The task: Extract the lines that carry the string "Viewport" from the listing.

Record set:

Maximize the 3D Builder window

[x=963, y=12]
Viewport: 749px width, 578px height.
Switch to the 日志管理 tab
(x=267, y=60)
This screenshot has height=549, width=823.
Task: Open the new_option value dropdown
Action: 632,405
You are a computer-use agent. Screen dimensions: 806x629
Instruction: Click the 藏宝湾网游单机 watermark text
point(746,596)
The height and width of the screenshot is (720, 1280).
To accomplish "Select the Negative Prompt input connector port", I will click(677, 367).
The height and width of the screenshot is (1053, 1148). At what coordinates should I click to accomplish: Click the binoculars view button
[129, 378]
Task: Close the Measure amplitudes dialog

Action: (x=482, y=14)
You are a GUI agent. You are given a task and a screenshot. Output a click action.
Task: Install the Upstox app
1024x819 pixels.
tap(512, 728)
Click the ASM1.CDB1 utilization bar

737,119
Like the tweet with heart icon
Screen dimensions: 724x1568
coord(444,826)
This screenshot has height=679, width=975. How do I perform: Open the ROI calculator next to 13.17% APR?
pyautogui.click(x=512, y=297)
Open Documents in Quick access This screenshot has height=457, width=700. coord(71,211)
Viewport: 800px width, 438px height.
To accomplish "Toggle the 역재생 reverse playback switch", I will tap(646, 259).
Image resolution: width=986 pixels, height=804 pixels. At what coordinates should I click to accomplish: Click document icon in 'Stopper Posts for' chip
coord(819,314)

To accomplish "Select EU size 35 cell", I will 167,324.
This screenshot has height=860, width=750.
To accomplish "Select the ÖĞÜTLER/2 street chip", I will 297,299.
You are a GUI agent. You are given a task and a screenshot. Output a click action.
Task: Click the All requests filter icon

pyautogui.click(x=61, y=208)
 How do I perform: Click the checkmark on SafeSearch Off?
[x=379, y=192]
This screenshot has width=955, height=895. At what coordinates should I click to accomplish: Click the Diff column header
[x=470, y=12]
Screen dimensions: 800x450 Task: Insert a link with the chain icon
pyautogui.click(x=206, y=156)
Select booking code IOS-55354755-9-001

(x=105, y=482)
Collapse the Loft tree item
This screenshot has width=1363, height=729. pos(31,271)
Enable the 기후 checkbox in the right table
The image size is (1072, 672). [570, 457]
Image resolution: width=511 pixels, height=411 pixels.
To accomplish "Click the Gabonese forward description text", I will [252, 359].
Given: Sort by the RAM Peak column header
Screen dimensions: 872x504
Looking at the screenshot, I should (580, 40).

Task solution:
Viewport: 749px width, 578px height.
Viewport: 800px width, 438px height.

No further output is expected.